Synonymous mutations do not alter the protein produced yet can have a significant effect on protein levels. The mechanisms by which this effect is achieved are controversial; although some previous studies have suggested that codon bias is the most important determinant of translation efficiency, a recent study suggested that mRNA folding at the beginning of genes is the dominant factor via its effect on translation initiation. Using the Escherichia coli and Saccharomyces cerevisiae transcriptomes, we conducted a genome-scale study aiming at dissecting the determinants of translation efficiency.
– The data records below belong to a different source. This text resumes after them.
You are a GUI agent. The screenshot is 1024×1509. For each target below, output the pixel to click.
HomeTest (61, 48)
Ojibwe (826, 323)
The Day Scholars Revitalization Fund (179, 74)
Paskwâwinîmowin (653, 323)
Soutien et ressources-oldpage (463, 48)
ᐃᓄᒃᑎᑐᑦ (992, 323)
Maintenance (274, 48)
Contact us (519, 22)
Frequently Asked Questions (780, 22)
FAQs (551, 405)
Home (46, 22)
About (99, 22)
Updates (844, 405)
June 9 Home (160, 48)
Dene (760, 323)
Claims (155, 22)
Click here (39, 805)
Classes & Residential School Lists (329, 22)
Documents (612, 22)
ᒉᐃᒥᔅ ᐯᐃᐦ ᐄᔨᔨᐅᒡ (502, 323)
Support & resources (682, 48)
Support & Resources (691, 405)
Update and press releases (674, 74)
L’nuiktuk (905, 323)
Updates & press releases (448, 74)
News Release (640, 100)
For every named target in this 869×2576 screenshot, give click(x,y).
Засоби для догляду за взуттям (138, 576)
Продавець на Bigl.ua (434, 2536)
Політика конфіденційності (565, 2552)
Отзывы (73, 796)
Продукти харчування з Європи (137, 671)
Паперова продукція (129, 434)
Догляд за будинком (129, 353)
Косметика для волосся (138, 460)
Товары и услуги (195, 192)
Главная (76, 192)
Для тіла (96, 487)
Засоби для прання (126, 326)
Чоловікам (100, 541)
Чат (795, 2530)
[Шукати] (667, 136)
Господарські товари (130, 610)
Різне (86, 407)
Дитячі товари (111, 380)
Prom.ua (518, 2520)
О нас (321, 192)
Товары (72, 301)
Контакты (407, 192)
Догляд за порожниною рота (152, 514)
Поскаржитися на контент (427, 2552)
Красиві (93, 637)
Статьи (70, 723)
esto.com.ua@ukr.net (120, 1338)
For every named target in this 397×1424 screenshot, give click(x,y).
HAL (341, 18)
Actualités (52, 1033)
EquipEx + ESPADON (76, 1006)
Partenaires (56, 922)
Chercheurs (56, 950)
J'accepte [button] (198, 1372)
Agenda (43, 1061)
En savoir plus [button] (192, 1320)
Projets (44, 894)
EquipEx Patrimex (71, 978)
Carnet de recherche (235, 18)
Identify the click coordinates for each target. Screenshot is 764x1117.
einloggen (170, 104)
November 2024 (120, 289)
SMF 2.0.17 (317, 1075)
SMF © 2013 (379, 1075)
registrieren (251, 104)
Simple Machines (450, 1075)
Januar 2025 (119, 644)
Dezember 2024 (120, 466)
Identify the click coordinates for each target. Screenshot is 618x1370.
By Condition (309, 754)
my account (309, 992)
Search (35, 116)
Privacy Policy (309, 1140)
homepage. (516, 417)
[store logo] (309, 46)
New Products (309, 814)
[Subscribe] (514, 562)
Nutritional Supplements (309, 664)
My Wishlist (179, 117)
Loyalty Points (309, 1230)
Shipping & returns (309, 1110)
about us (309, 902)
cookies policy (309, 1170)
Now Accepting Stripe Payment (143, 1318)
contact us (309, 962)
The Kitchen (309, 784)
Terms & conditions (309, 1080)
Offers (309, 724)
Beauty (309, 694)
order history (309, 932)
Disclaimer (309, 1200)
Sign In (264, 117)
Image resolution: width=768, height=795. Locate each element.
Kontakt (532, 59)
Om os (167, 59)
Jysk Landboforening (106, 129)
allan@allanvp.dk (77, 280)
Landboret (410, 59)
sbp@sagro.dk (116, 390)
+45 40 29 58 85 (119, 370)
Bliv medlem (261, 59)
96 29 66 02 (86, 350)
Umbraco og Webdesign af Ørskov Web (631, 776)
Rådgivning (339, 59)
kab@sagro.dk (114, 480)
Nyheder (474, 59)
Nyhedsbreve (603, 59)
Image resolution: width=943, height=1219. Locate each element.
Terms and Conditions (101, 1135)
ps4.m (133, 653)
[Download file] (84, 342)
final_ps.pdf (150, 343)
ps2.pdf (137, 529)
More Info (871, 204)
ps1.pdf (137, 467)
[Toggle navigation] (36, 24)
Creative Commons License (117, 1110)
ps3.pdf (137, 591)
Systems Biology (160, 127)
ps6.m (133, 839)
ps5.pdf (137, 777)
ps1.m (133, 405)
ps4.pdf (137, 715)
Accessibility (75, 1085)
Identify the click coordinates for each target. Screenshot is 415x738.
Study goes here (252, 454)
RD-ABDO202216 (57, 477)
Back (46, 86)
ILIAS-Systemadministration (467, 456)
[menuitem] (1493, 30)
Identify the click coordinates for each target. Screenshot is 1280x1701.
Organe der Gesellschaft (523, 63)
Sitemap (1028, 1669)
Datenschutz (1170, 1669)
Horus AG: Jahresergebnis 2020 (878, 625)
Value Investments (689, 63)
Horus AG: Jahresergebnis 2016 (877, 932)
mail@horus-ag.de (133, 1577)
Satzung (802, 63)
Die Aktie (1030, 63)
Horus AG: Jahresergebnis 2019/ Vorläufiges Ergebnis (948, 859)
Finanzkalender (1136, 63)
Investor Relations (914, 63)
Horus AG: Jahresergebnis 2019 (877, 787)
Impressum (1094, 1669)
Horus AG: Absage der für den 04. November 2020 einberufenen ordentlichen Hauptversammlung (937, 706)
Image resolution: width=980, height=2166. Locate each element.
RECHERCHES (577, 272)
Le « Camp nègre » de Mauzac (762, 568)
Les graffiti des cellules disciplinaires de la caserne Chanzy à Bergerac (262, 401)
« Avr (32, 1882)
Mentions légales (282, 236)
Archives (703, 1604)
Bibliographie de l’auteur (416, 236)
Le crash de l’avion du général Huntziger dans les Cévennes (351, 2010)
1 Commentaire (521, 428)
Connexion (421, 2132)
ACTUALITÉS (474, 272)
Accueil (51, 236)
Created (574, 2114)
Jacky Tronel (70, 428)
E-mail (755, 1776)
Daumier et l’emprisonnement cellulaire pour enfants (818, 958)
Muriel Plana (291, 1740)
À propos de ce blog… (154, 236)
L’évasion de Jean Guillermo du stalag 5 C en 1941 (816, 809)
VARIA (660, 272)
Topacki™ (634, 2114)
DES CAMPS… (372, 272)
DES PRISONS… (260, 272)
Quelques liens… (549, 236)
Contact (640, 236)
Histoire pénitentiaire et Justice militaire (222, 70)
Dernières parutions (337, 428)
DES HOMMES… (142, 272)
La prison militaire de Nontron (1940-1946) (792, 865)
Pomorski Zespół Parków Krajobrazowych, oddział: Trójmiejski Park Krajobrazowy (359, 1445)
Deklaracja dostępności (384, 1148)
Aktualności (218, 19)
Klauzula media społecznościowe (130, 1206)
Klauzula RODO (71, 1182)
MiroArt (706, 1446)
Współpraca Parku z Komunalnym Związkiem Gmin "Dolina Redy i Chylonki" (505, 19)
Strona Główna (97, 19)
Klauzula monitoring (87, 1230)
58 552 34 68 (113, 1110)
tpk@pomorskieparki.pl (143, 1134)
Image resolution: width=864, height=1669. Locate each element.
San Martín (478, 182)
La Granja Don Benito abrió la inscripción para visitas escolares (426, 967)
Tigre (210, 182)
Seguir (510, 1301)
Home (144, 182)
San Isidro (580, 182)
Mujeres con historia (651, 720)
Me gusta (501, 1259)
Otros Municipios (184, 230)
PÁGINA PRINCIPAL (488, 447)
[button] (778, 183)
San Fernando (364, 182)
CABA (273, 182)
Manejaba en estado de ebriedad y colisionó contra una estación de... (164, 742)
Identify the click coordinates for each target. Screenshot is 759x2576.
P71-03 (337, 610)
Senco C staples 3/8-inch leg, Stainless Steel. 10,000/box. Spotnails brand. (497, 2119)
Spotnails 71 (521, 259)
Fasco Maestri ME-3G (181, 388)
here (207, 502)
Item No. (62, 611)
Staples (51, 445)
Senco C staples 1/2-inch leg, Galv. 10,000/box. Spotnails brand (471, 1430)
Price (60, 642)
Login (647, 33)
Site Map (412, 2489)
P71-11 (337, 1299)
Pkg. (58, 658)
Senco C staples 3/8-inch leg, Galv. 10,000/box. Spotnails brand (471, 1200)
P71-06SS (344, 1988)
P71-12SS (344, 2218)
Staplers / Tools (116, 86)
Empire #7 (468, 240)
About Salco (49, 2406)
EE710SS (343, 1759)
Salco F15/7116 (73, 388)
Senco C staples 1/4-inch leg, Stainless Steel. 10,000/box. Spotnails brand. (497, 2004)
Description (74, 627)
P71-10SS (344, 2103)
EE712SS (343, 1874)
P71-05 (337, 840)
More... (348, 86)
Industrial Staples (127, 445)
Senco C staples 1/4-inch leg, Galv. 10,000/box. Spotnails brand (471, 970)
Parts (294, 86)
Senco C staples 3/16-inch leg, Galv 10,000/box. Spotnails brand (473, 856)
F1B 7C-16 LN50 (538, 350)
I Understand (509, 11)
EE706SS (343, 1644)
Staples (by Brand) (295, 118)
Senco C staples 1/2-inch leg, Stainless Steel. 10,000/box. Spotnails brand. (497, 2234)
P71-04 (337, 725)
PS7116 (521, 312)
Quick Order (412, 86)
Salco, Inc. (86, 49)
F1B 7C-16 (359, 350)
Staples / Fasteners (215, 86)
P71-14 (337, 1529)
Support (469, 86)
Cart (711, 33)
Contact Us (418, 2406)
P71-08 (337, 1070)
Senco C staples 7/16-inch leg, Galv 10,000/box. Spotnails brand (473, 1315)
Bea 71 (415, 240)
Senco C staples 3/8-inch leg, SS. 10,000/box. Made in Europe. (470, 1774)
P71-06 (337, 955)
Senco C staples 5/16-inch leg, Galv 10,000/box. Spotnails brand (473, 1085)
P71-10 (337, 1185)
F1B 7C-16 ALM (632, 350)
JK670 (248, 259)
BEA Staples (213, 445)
There is a significant association between codon bias and translation efficiency across all endogenous genes in E. coli and S. cerevisiae but no association between folding energy and translation efficiency, demonstrating the role of codon bias as an important determinant of translation efficiency. However, folding energy does modulate the strength of association between codon bias and translation efficiency, which is maximized at very weak mRNA folding (i.e., high folding energy) levels. We find a strong correlation between the genomic profiles of ribosomal density and genomic profiles of folding energy across mRNA, suggesting that lower folding energies slow down the ribosomes and decrease translation efficiency. Accordingly, we find that selection forces act near uniformly to decrease the folding energy at the beginning of genes. In summary, these findings testify that in endogenous genes, folding energy affects translation efficiency in a global manner that is not related to the expression levels of individual genes, and thus cannot be detected by correlation with their expression levels.

Fig. 1.

Endogenous genes in E. coli and S. cerevisiae. (A) Profile of folding energy (mean of sliding window of 40-nt length) across the E. coli genome (blue) vs. the profile for a randomized genome (dashed red); the window index denotes the distance (in nucleotides) from the beginning of the ORF to the beginning of the window. The figures also include the 5′-UTR near the beginning of the ORF (negative window indexes). Regions where the folding energy of the real genome is significantly higher (red) or lower (green) than the randomized genome are marked at the bottom of the figure. (B) Profile of folding energy STD across the E. coli genome (blue) vs. the profile for a randomized genome (dashed red). (C and D) Similar to A and B for the S. cerevisiae genome.

Fig. 2.

Endogenous genes in E. coli. (A) Local translation efficiency (protein abundance/mRNA levels) vs. codon bias (tAI) for all genes. (B) Local translation efficiency vs. folding energy of the first 40 nucleotides for all E. coli genes.

Fig. 3.

E. coli and S. cerevisiae. (A) Correlation between codon bias and local translation efficiency (y axis) for five equal-sized bins according to folding energy values (x axis). (B) Correlation between folding energy and translation efficiency (y axis) for five equal-sized bins according to folding energy values (x axis). (C and D) Same correlations (but with much lower magnitudes) are detected for S. cerevisiae.

Fig. 4.

Profile of folding energy (A) explains the profiles of ribosome density in starvation and YPD (B).